Clelia aspired and then became one of the Christian Catechism Workers.
Then, at “Budrie” with her acceptance, the catechism group was reborn and attracted others with her very same dedication and faith.
At first, Clelia was admitted as an assistant teacher and was the least important member, but soon her surprising talents and preparation evidenced themselves so that the senior members placed themselves under her leadership.
Having rejected several flattering marriage proposals, the group of young ladies which had sprung up from the Catechism group, elected Clelia as their leader and conceived the idea of a community devoted to an apostolic and contemplative way of life. This was to be a life of service which would spring from the Eucharist with daily Holy Communion and would ennoble itself with the teaching of catechism to the farmers and laborers of the area.
The idea could not become a reality immediately due to the political situation at the time of Italy’s unification (1866-67).
However, it was finally realized on May 1st, 1868 when with the bureaucratic and local problems solved, Clelia and her young friends moved into the so-called “teacher’s house” where the Workers for Christian Catechism had formerly met. This was the humble beginning of Clelia Barbieri’s religious family which later was to be named the religious community of the “Suore Minime dell’Addolorata”.
“Minime” because of Clelia’s devotion to the saint, Minimo Romito di Paola, S. Francesco, patron and provident protector of the young community; “dell’Addolorata” because this title of Our Lady of Sorrows was the most loved of all of Our Lady’s titles by Clelia Barbieri.
After moving into “the teacher’s house”, a series of extraordinary events in the form of assistance to the young community occurred which were undoubtedly the work of Divine Providence and without which the group could never have survived. The small group was inspired by Clelia’s physical and moral sufferings in her darkest hours and in the absurd humiliations she endured at the hands of those who should have been more understanding.
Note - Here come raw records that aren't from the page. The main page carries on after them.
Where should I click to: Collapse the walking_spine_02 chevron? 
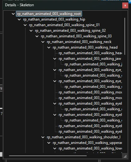[31, 31]
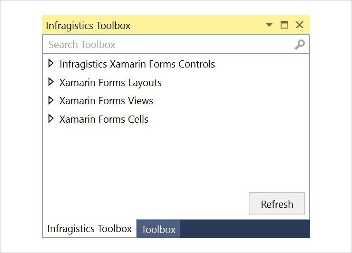
Task: Select Infragistics Xamarin Forms Controls label
Action: 137,64
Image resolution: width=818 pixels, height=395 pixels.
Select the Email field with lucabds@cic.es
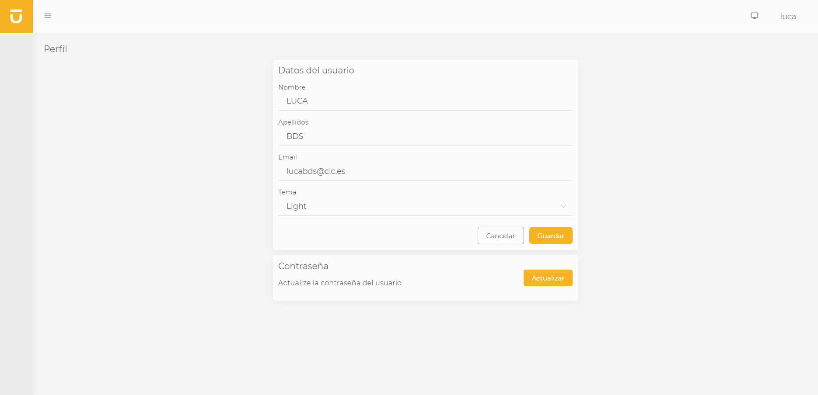(425, 171)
However, her faith and devotion in prayer were always extraordinary.
In the small “Budrie” community there was faith, a desire for God and a missionary zeal full of creativity and imagination by no means based on any organization support which was virtually nonexistent.
Clelia was the moving spirit.
The small initial group grew as well as the number of poor, sick and young boys and girls needing catechism and religious instruction.
Slowly, the people began to see Clelia as a leader and teacher of the faith. They started calling her “Mother” although she was only twenty-two years old.
They called her with this title until her death which came about very shortly.
The dormant tuberculosis she had always carried, suddenly flared up only two years after she had founded the order.
Clelia died prophesizing to the sister at her bedside, “I’m leaving, but I’ll never abandon you. When in that alfalfa field next to the church there will be a new community house, I will no longer be with you … You will grow in number, and you will expand over plains and mountains to work in the vineyard of the Lord. The day will come when here at ‘Budrie’ many will arrive with carriages and horses …”
And she added, “I’m going to Heaven and all those who will die in our community will enjoy eternal life”.
She died on July 13th, 1870 with the happiness of one going to meet her Spouse and beloved Lord.
Clelia’s death prophecy has been fulfilled.
The religious order Suore Minime dell’Addolorata has expanded and continues to grow. It extends throughout Italy, in India and in Tanzania. Today, the sisters following in Clelia’s footsteps, humbly continue their useful work of assistance to all in need and now number three hundred spread over thirty-five community houses.
Being only twenty-three at the time of her death, Clelia Barbieri is the youngest founder of a religious community in the history of the Church.
She was canonized at Rome on April 9, 1989 by John Paul II.